* Your instructions: Copy, exactly and without additions, every line in the records below from the one holding "Botiga (621, 91)" through the one holding "December 2023 (35, 1464)", both ends included.

-------- Supplied material --------

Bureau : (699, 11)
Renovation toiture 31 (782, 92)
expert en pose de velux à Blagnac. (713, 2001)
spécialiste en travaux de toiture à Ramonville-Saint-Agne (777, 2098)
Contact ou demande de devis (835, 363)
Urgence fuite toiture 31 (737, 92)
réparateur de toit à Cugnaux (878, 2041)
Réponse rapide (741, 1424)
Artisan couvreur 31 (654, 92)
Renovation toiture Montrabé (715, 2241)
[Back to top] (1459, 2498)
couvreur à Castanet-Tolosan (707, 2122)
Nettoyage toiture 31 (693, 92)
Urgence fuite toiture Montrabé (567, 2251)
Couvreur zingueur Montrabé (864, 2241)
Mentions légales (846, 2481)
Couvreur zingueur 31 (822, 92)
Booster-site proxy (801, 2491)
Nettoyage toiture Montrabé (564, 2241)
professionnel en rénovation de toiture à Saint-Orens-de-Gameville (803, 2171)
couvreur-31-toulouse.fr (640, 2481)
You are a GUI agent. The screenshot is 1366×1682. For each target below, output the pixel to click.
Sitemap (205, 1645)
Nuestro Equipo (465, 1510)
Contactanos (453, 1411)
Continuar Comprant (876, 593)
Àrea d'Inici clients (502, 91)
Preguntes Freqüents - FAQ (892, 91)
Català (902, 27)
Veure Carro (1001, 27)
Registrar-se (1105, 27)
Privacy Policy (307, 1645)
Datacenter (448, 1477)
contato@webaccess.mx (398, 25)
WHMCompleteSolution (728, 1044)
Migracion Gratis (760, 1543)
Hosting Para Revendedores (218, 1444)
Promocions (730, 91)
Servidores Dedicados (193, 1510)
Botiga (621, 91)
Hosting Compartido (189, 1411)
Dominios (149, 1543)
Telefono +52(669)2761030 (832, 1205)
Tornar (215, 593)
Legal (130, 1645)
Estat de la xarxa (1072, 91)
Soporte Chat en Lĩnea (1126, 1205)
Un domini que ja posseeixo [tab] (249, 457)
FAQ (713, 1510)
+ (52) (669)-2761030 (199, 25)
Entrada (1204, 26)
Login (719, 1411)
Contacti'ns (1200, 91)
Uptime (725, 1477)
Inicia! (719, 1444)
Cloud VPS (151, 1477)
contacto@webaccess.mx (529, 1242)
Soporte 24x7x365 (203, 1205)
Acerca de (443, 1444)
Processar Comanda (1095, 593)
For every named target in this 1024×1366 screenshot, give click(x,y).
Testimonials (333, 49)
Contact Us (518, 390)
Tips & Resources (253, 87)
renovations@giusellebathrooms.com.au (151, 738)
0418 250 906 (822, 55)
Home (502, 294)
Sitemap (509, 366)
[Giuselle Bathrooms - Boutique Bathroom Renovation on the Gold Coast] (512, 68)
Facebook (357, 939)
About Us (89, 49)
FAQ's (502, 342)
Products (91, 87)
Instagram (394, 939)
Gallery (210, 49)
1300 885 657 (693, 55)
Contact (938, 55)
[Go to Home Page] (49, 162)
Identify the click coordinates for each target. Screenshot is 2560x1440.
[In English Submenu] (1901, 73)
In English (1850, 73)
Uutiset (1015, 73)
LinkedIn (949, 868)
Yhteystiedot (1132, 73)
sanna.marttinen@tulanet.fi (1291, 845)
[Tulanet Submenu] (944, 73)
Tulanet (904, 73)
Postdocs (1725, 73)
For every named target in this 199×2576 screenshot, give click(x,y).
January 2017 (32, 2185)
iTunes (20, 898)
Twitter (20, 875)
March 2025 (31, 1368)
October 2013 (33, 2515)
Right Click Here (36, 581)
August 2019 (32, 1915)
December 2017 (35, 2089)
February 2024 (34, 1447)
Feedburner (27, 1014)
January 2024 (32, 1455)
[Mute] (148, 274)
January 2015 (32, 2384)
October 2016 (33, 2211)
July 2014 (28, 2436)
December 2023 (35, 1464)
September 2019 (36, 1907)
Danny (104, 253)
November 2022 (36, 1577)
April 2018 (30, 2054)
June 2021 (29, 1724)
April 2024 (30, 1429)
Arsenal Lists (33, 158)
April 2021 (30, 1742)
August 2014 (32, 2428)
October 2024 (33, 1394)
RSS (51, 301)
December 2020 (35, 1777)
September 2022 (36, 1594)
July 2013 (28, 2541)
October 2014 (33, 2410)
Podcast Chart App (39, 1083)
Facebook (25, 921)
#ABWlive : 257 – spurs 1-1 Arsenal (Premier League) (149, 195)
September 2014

--------

* Solution to this problem:
Botiga (621, 91)
Hosting Compartido (189, 1411)
Dominios (149, 1543)
Telefono +52(669)2761030 (832, 1205)
Tornar (215, 593)
Legal (130, 1645)
Estat de la xarxa (1072, 91)
Soporte Chat en Lĩnea (1126, 1205)
Un domini que ja posseeixo [tab] (249, 457)
FAQ (713, 1510)
+ (52) (669)-2761030 (199, 25)
Entrada (1204, 26)
Login (719, 1411)
Contacti'ns (1200, 91)
Uptime (725, 1477)
Inicia! (719, 1444)
Cloud VPS (151, 1477)
contacto@webaccess.mx (529, 1242)
Soporte 24x7x365 (203, 1205)
Acerca de (443, 1444)
Processar Comanda (1095, 593)
For every named target in this 1024×1366 screenshot, give click(x,y).
Testimonials (333, 49)
Contact Us (518, 390)
Tips & Resources (253, 87)
renovations@giusellebathrooms.com.au (151, 738)
0418 250 906 (822, 55)
Home (502, 294)
Sitemap (509, 366)
[Giuselle Bathrooms - Boutique Bathroom Renovation on the Gold Coast] (512, 68)
Facebook (357, 939)
About Us (89, 49)
FAQ's (502, 342)
Products (91, 87)
Instagram (394, 939)
Gallery (210, 49)
1300 885 657 (693, 55)
Contact (938, 55)
[Go to Home Page] (49, 162)
Identify the click coordinates for each target. Screenshot is 2560x1440.
[In English Submenu] (1901, 73)
In English (1850, 73)
Uutiset (1015, 73)
LinkedIn (949, 868)
Yhteystiedot (1132, 73)
sanna.marttinen@tulanet.fi (1291, 845)
[Tulanet Submenu] (944, 73)
Tulanet (904, 73)
Postdocs (1725, 73)
For every named target in this 199×2576 screenshot, give click(x,y).
January 2017 (32, 2185)
iTunes (20, 898)
Twitter (20, 875)
March 2025 (31, 1368)
October 2013 (33, 2515)
Right Click Here (36, 581)
August 2019 (32, 1915)
December 2017 (35, 2089)
February 2024 (34, 1447)
Feedburner (27, 1014)
January 2024 (32, 1455)
[Mute] (148, 274)
January 2015 (32, 2384)
October 2016 (33, 2211)
July 2014 (28, 2436)
December 2023 (35, 1464)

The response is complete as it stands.